Musikalisch mischen sich hier zwei Gitarren mit Electro, der nicht anstrengend wird, sondern diese alternative Popmusik sanft unterstützt und begleitend wirkt. Der Song „Alles“ wurde wohl auch Aufgrund seiner Eingängigkeit von den Bielefelder Universität als Titellied für den Kinowerbespot der Uni ausgewählt. Die Musik ist eingängig, das bedeutet für mich, die CD dreimal zu hören und dann die Hälfte mit trällern zu können oder wollen. Das geht hier. Die Pop-Arrangements sind vorhanden. Trotzdem kann man das hier nicht mit Bands wie Revolverheld vergleichen, denn die Texte haben viel mehr im Nacken. Wohl auch deswegen wird das Album am 08. März im Plan B bei Einslive vorgestellt.
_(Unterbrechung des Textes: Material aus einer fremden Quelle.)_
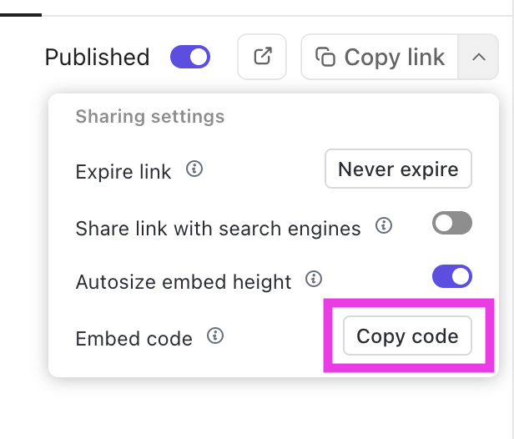This screenshot has height=439, width=514.
Task: Click the Embed code label
Action: click(x=134, y=339)

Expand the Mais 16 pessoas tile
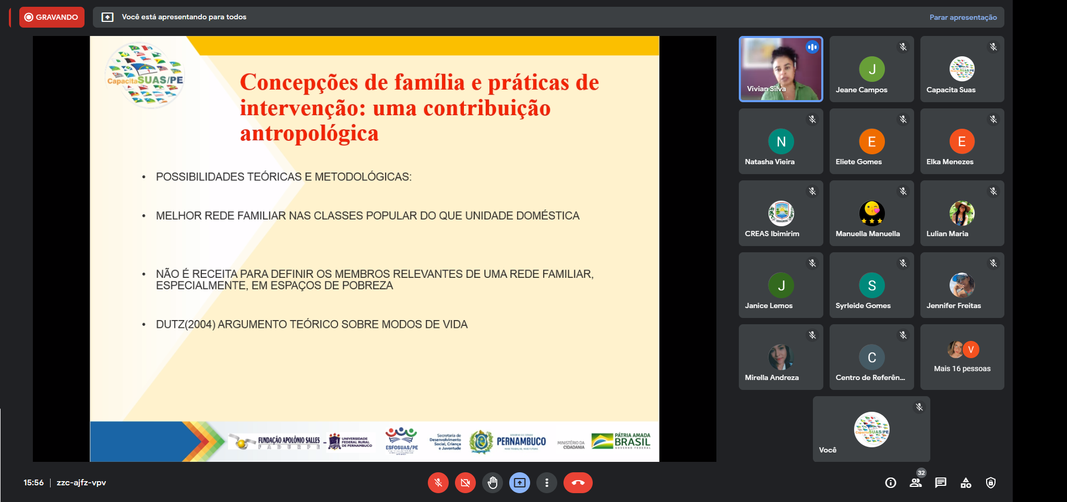[962, 357]
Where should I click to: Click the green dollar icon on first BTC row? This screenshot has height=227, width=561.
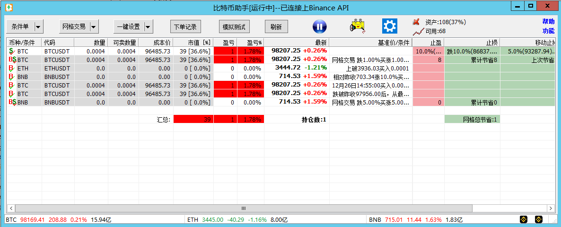pos(11,51)
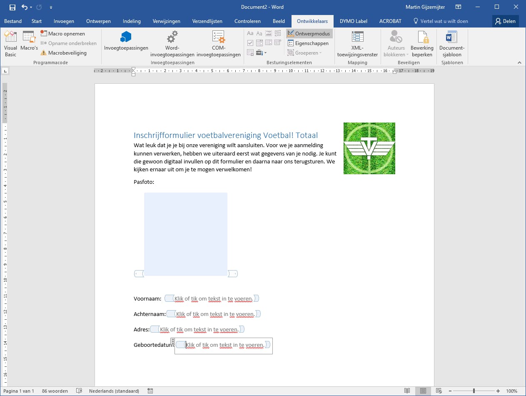This screenshot has height=396, width=526.
Task: Adjust the zoom slider handle
Action: click(474, 391)
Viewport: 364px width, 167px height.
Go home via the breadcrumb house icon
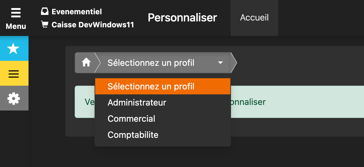click(86, 63)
Interessant auch die Tatsache, dass das Debut in einem alten Kino in Bielefeld des Nachts eingespielt wurde. In den sogenannten Skala Sessions, wobei dann auch die ersten Musikvideos gedreht wurden, welche nach und nach online gestellt werden bei Youtube. Die Sparkasse hat diese Aufnahmen finanziert und damit so ein außergewöhnliches Setting erst möglich gemacht. Was vielleicht auch Auswirkungen hatte, so dass man hier keine saubere kantenfreie Pop-Produktion erwarten kann. Was man hier vernimmt ist durchaus noch rauh und rockig. Vielleicht sogar tanzbar, zumindest würde sich das die Band wünschen.
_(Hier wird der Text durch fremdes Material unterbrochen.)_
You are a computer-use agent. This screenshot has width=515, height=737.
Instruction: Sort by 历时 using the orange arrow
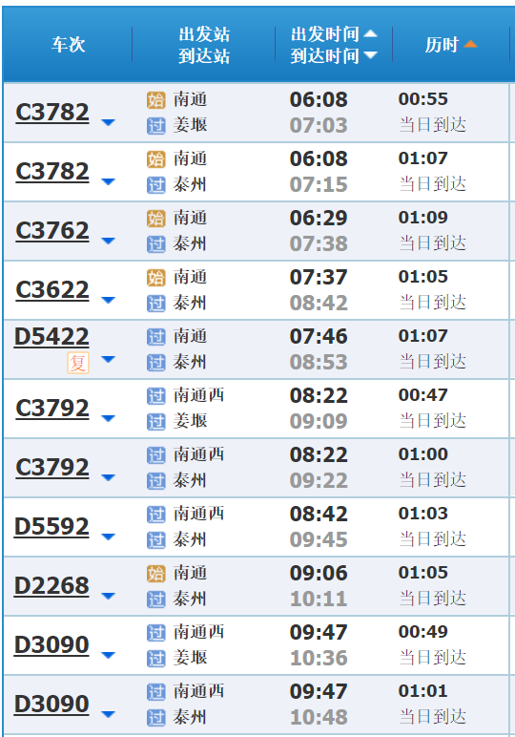[470, 44]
Einen Song möchte ich noch besprechen, dass ist das Stück „Sonnenaufgang“. Da singt der Vocalist :“Willst du mit mir durch den Sonnenaufgang gehen?“ und das Lied hat einen ruhigen Charme. Ich kann mir gut vorstellen morgens aus der Indie Disco zu kommen, ins Auto zu steigen, den I-Pod anzustöpseln, das Lied auszuwählen und nach Hause zu fahren, während die Sonne aufgeht.